Tag Archives: coming of age

This is All: The Pillow Book of Cordelia Kenn by Aiden Chambers

Let me start by saying that This is All has been sitting in the purgatory that is my To Read list for at least a handful of years. It’s a fictional diary of sorts, detailing the life and writings of 15-19 year old Brit Cordelia Kenn. She begins the book as a sixteenth birthday present to her unborn child and it chronicles her first love, losing her virginity, her budding friendship with a beloved teacher, and the growing pains-strangled relationship that she and her parents struggled with. n232254

I absolutely loved it–thank sweet baby Jesus–because the massive tome is 800 pages long! (And, I’m sure you’ll understand what I mean when I say that there’s Harry Potter 800 pages and… well… everything else 800 pages.) A few months ago I read The Kissing Game by Mr. Chambers and I just didn’t get it.

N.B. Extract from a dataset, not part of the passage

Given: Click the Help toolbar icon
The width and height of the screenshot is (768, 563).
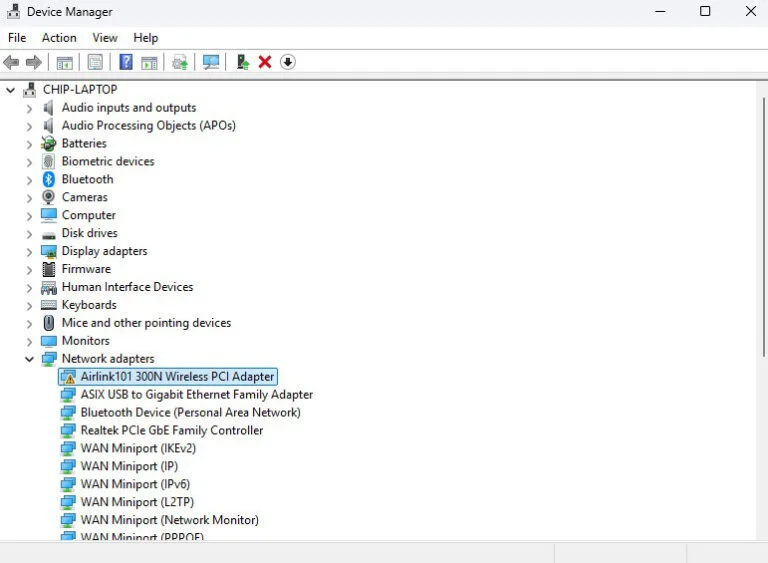Looking at the screenshot, I should tap(125, 62).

So color me surprised that a 70 year old man could capture the inner-workings of a teenage girl with such clarity!

“The demons of the Devil don’t use your weak weaknesses against you, they use your strong ones. If you’re rational and logical, they argue their case rationally and logically. If you’re loyal and faithful, they turn those against you. If you’re passionate and emotional, they make you passionate and emotional about your worse fears. Your weak weaknesses are no use to them…. They find the strongest weaknesses you didn’t know were yours and use those against you.”

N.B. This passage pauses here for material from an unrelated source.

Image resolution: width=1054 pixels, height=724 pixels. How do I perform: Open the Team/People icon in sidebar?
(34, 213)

The hugeness of it all is divided into several parts to digest more easily. I didn’t mind that, but for some reason Chambers felt it necessary to have a 150+ page book that required you to flip back and forth every other page A to B to follow two different strains of Cordelia’s experience at once. I understand that one is what she was writing at the time and the other was what she was living at the time, but spare me. It’s awkward enough to support such a heavy book for hours on end without having to keep track of where the hell you are every two pages.

(As a side note: I don’t remember if it was ever described, but I always pictured Cordelia and Will to be black. It doesn’t matter really, but did anyone else find themselves imagining the same thing? Also, the ending and the tampon scene… SAY WHAAAAT?!)

All in all, probably one of the best coming-of-age stories I have ever read. I just wish I had the clarity, strength of character, and insight that Cordelia had when I was floundering through my teen years.

5 mopes of 5

 


Undine and Breathe by Penni Russon

Undine and Breathe have been sitting forgotten in the purgatory that is my Amazon wish list for god knows how many years. I’m sure my teenage self was intrigued by the vaporous mystical quality to the front jacket flap.

Undine is a teen girl just discovering her innate hidden magic. She lives with her free-spirited mother and baby half-brother. Trout, her best friend/next door neighbor is madly in love with her. Awkwardddd. And lately she’s had a strange urge to be seaside–not to mention the mysterious voice in her head tell her to “come home.”

undine-penni-russon-hardcover-cover-artThis is totally not an E.T. sequel!

I’m not sure what I was really expecting out of Undine and Breathe, but this wasn’t it. I guess I thought she was going to end up as a mermaid or something. This series seemed more like an existential angsty teen crisis than anything. It was a fairly entertaining and easy read, but I wasn’t captivated by it. There seemed to be a lot more thinking than doing in both books and it gave the whole story a hazy quality–like something half-remembered from a dream.

The whole thing would’ve made a very peaceful and dreamy music video, if you catch my drift.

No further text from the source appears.